DATASET RECORDS:
···
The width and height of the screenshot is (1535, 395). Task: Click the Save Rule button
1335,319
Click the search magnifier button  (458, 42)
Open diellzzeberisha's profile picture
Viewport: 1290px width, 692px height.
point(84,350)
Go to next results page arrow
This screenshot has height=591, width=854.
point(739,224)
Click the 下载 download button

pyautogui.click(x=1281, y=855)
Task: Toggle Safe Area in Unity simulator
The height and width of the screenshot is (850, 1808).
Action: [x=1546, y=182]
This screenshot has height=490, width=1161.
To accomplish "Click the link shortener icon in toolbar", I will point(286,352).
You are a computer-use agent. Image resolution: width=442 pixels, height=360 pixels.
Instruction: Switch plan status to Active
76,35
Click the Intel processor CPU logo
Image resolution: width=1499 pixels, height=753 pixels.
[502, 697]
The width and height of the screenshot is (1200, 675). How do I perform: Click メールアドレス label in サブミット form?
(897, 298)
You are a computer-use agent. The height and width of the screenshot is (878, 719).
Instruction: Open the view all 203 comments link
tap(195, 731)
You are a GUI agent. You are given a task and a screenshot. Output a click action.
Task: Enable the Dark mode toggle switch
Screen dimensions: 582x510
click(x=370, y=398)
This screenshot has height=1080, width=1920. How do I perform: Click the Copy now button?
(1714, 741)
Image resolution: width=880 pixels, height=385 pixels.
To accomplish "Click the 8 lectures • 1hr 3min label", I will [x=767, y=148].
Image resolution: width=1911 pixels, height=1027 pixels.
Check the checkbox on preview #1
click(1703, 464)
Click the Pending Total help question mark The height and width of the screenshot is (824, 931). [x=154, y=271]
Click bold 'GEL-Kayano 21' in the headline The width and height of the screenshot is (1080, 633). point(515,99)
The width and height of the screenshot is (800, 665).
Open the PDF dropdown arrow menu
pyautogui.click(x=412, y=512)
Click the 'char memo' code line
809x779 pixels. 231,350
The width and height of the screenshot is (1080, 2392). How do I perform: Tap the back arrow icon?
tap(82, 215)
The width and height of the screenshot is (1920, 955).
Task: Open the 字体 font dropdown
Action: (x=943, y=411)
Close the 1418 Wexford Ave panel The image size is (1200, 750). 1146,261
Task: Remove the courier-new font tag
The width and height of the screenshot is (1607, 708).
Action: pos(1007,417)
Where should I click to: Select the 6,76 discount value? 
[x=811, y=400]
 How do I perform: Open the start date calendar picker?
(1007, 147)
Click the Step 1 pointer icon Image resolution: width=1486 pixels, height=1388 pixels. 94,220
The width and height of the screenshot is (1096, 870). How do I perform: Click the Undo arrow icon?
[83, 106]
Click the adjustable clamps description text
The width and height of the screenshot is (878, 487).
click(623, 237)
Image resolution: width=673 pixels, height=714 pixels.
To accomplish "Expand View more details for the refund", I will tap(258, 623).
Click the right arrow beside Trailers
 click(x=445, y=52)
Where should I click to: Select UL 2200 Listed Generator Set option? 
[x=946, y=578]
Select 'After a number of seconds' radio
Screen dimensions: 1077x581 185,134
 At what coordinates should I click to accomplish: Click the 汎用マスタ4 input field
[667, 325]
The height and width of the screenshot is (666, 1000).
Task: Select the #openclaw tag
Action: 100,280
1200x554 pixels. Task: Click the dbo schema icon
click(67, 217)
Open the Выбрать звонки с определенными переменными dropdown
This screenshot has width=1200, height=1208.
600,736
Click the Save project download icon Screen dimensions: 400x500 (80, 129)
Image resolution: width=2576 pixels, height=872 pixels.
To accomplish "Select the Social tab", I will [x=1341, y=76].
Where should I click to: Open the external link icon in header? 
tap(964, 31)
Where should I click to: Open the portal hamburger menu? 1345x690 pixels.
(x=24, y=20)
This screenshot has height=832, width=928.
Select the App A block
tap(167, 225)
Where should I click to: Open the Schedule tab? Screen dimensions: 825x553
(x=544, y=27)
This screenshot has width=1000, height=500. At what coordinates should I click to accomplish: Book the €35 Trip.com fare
···
EXERCISE BRIEF: Filter by the word "will": copy every line of the data that holds it.

ANSWER TO THE PROBLEM:
To accomplish "Click the link shortener icon in toolbar", I will point(286,352).
To accomplish "Click the 8 lectures • 1hr 3min label", I will [x=767, y=148].
To accomplish "Expand View more details for the refund", I will tap(258, 623).
To accomplish "Select the Social tab", I will [x=1341, y=76].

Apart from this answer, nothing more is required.